Hiawatha is a neighborhood within the larger Longfellow community in Minneapolis. It is bordered by Howe to the north, the Mississippi River to the east, Minnehaha Park and Minnehaha neighborhood to the south, and Ericsson and Standish to the west. The Hiawatha neighborhood is bordered by 40th Street to the north, the Mississippi River to the east, 54th Street East to the south, and Hiawatha Avenue to the west.

Hiawatha Avenue Mural

The Hiawatha Avenue Mural is public art in the Hiawatha neighborhood of Minneapolis. Dedicated on June 7, 1992, the mural was sponsored in 1990 by the Minneapolis Arts Commission through the city's Art in Public Places Program. Sara Rotholz Weiner created the mural to cover 29,000 feet of the Harvest State grain elevator next to Hiawatha Avenue on the city's south side.

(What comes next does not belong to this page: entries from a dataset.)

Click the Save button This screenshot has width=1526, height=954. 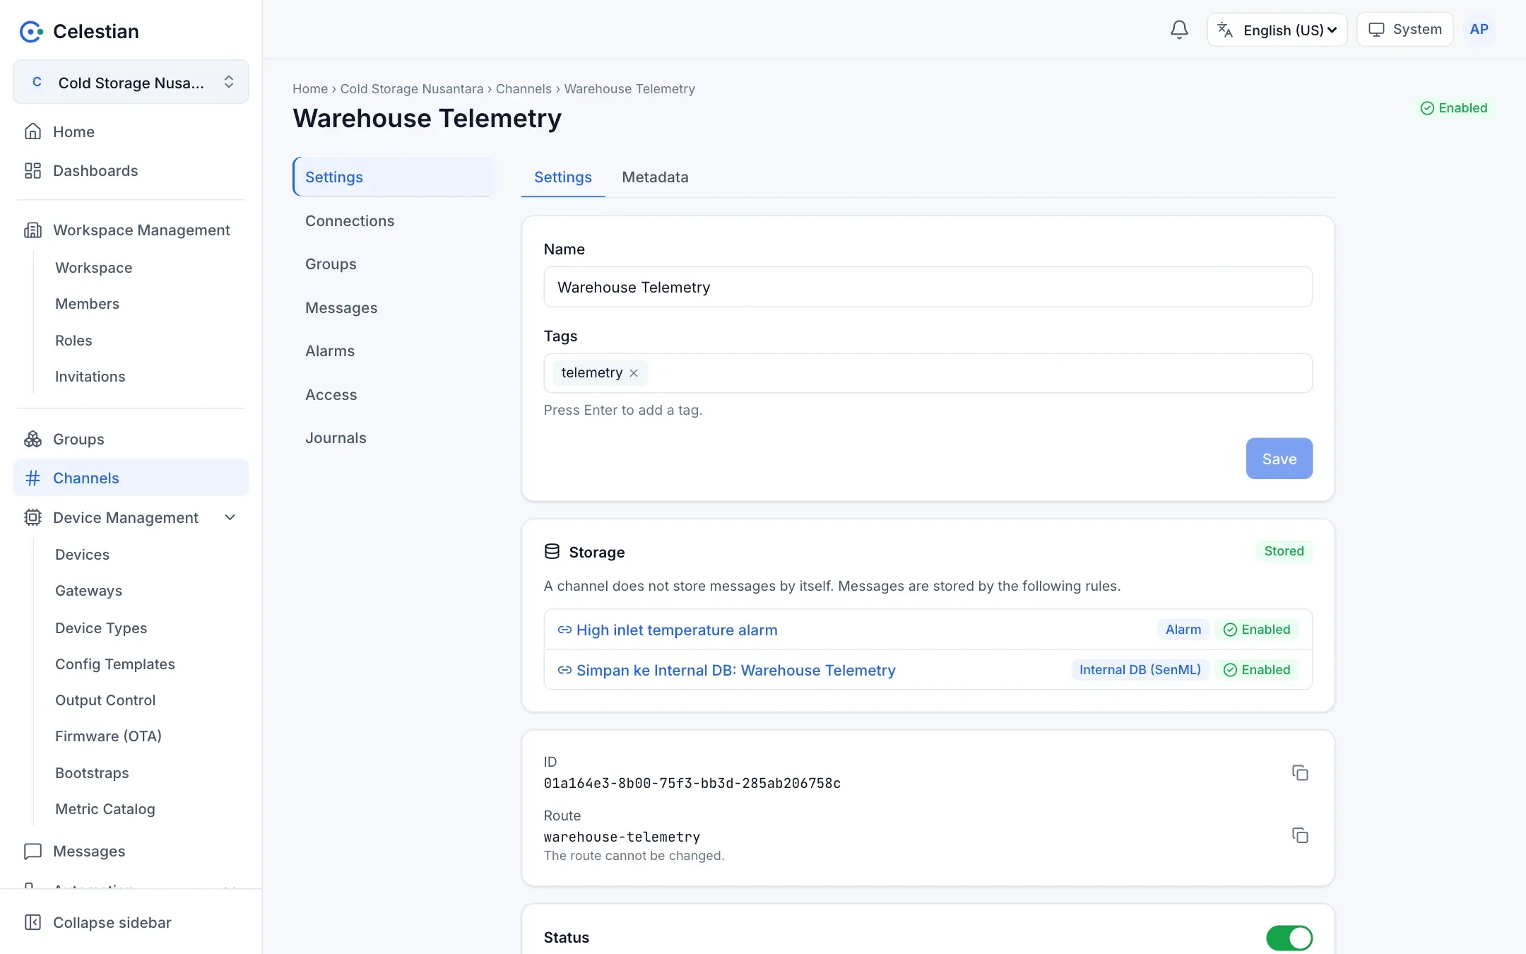coord(1279,459)
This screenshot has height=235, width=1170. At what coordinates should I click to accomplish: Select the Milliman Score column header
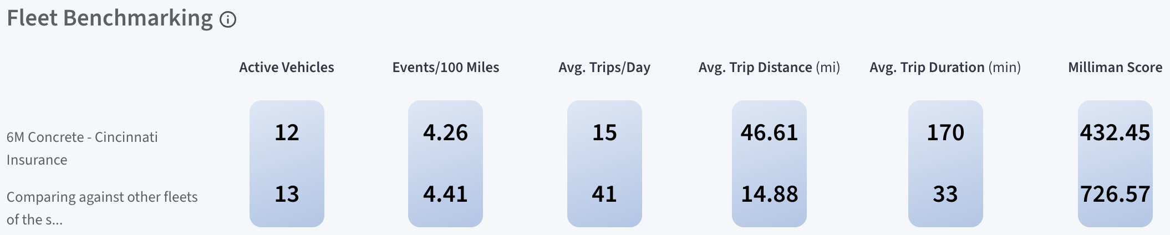[1115, 68]
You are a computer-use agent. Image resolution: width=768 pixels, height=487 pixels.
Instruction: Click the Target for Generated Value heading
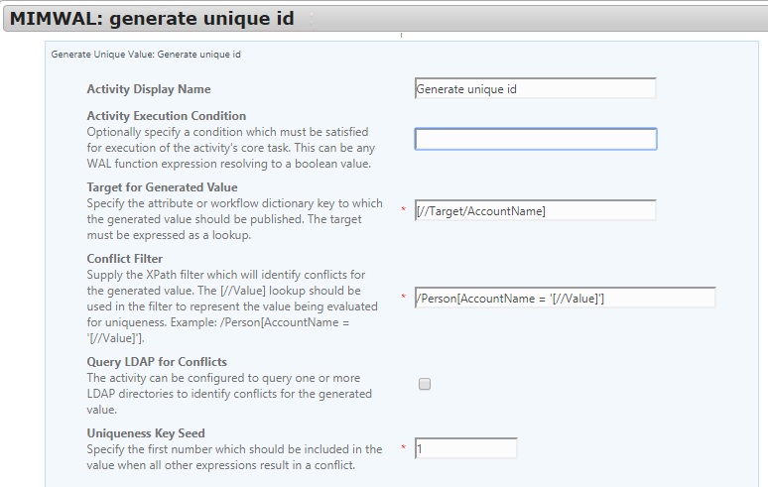[x=162, y=187]
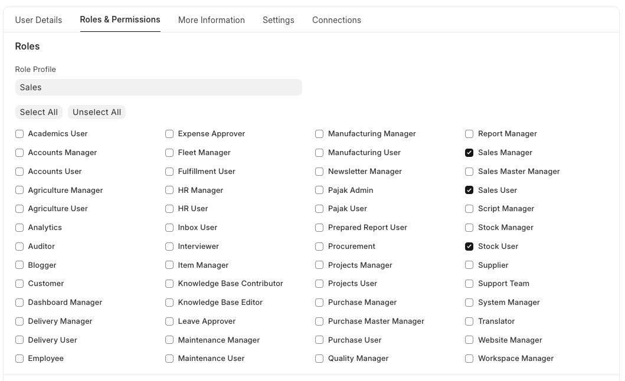Switch to the Settings tab
The height and width of the screenshot is (381, 625).
pyautogui.click(x=278, y=20)
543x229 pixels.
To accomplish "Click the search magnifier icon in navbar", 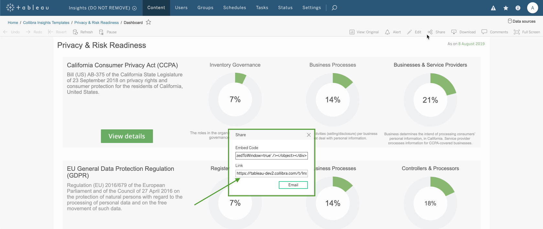I will pyautogui.click(x=334, y=8).
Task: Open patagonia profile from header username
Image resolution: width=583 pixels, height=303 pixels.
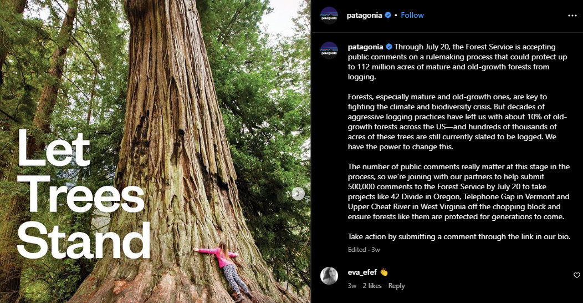Action: (364, 16)
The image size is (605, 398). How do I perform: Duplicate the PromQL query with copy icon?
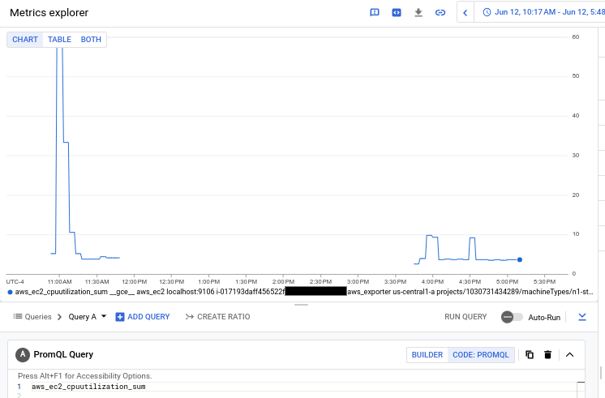click(530, 354)
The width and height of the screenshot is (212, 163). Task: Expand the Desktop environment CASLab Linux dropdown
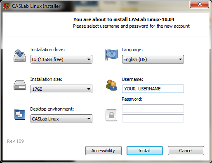(x=61, y=119)
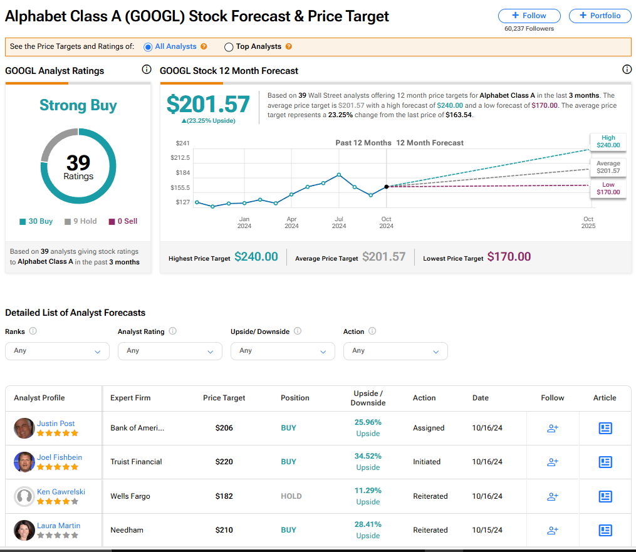Expand the Analyst Rating dropdown
The width and height of the screenshot is (636, 552).
click(x=170, y=351)

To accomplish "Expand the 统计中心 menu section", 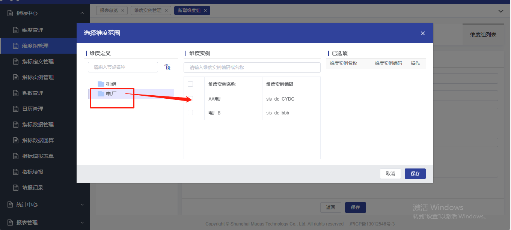I will (x=82, y=204).
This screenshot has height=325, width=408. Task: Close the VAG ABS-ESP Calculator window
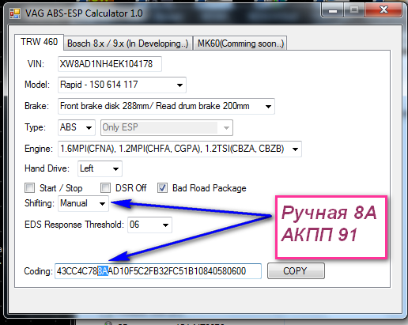pyautogui.click(x=383, y=10)
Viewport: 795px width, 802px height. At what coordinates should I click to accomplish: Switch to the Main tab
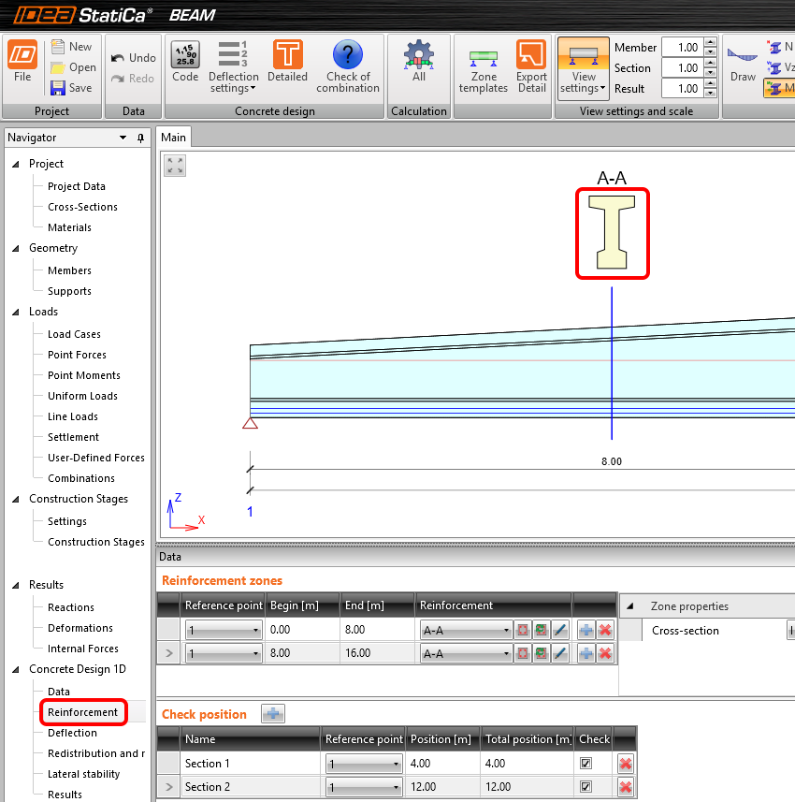(173, 138)
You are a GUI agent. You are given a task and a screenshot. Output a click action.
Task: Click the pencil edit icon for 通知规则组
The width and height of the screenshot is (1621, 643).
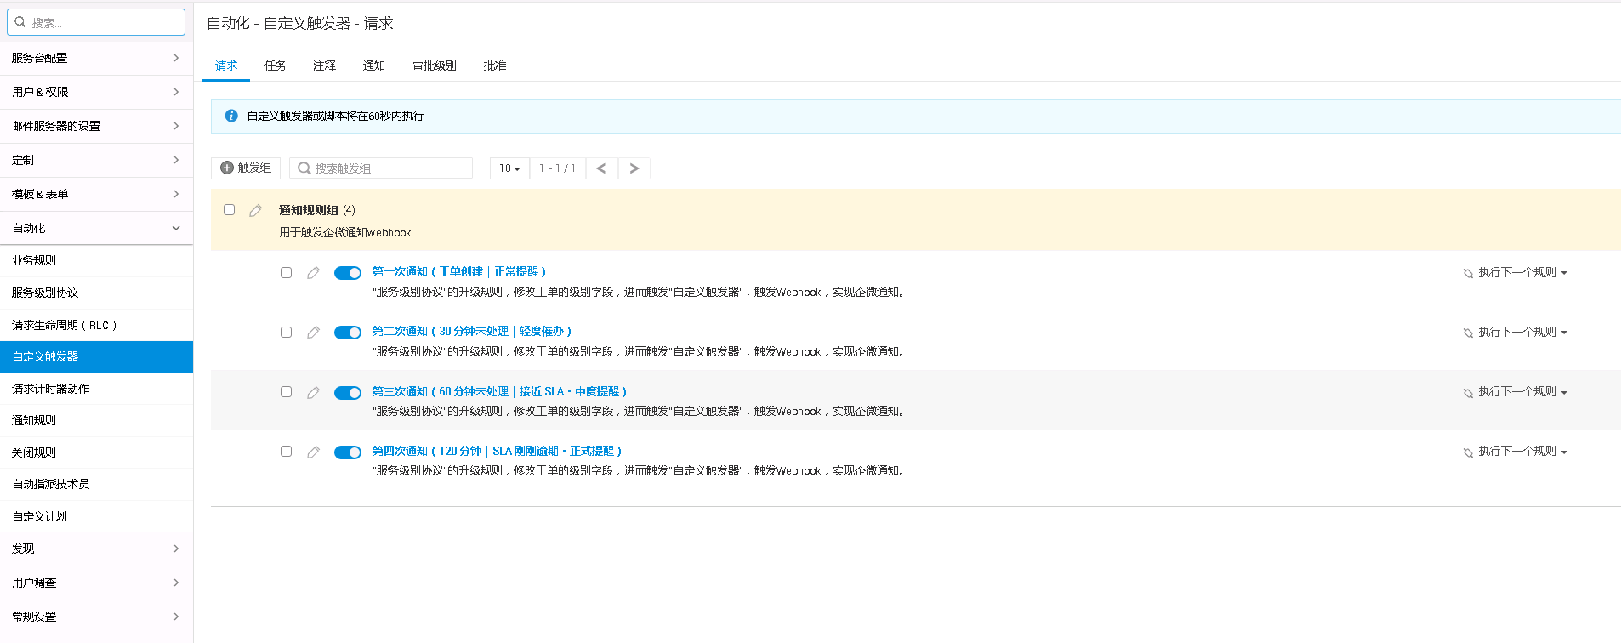click(255, 211)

The work was painted by Dale Hanson and John Keltgen, who worked for the Naegele Outdoor Advertising Company as billboard artists.

The Hiawatha Avenue Mural sits at the corner of Hiawatha Avenue to its west and East 41st Street to its north. It is next to a rail line that serves mills along Hiawatha Avenue, and a McDonald's franchise and car wash now exist next to the mural.

The mural's subject matter includes images from space and early 20th century life. Eight images in a vertical set along one elevator highlight a grain elevator, the Earth from its Moon, a tree-lined road, three images of planets, a paddleboat and its passengers, and an automobile and streetcar from the 1940s. Weiner designed lines leading from the eight images to the edges of the grain elevator; they represent power lines and building shadows. The artist said she envisioned the mural to be "a perpetual time piece, registering moments and change throughout the year."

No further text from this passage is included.